Varias potencias europeas han comenzado a trazar una línea clara frente a la actual escalada militar en Oriente Medio. España e Italia ya habían tomado decisiones para restringir el uso de su territorio en operaciones vinculadas al conflicto, y ahora Francia se suma a esa postura, marcando distancia en el plano ofensivo.
En el caso español, el gobierno dejó establecido que no permitirá el uso de sus bases ni de su espacio aéreo para respaldar operaciones militares sin un marco internacional consensuado.
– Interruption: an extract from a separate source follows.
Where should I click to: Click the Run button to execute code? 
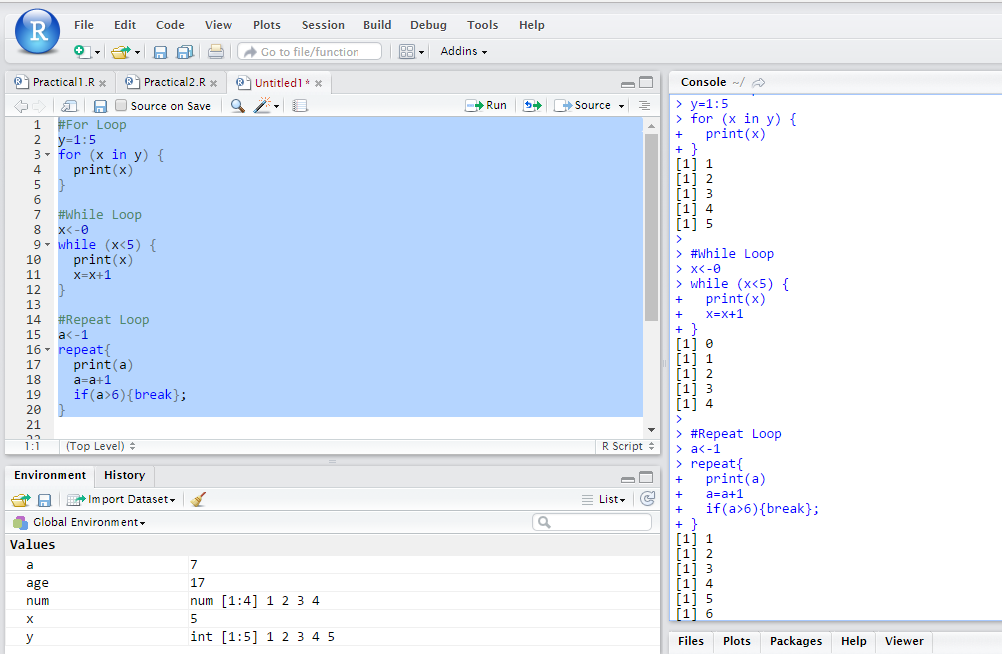point(486,105)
Italia, por su parte, negó el acceso a una de sus instalaciones estratégicas en el Mediterráneo para operaciones relacionadas con este escenario.
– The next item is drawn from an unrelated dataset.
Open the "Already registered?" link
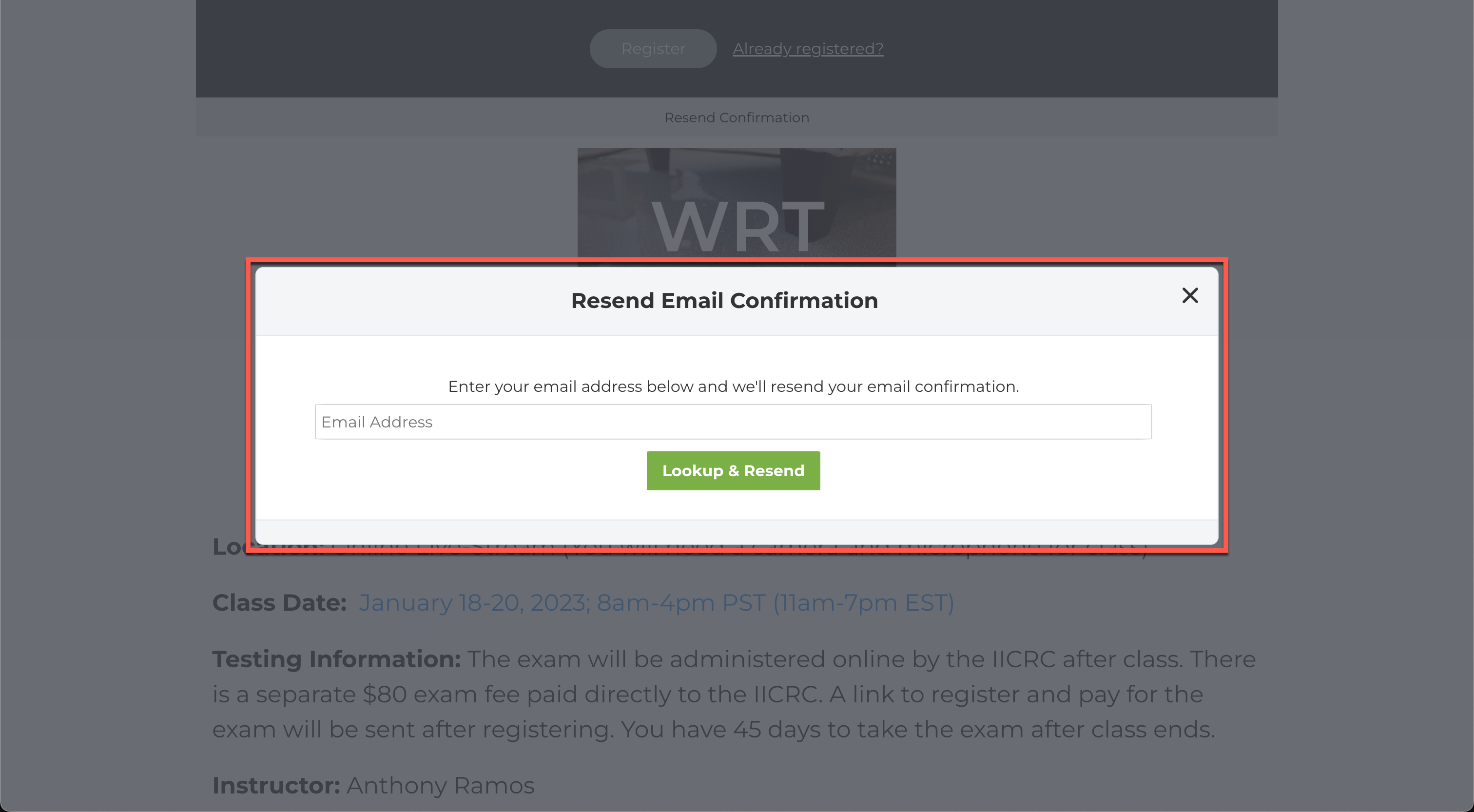This screenshot has height=812, width=1474. (807, 49)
Francia, que hasta ahora mantenía una posición más flexible, ha optado por no facilitar apoyo en misiones ofensivas, reforzando la tendencia de varios países europeos de evitar una implicación directa en el conflicto.
Estas decisiones, aunque no responden a un acuerdo formal conjunto, proyectan un mensaje político claro: aliados clave dentro de la OTAN están marcando límites frente a la estrategia militar impulsada desde Washington.
La reacción desde Estados Unidos no se ha hecho esperar. Declaraciones recientes desde el entorno del presidente Donald Trump reflejan incomodidad ante la postura de estos países, en un momento en que se busca mayor respaldo internacional.
El episodio evidencia una tensión creciente dentro de las alianzas occidentales y abre interrogantes sobre el nivel real de cohesión en escenarios de conflicto de alto riesgo.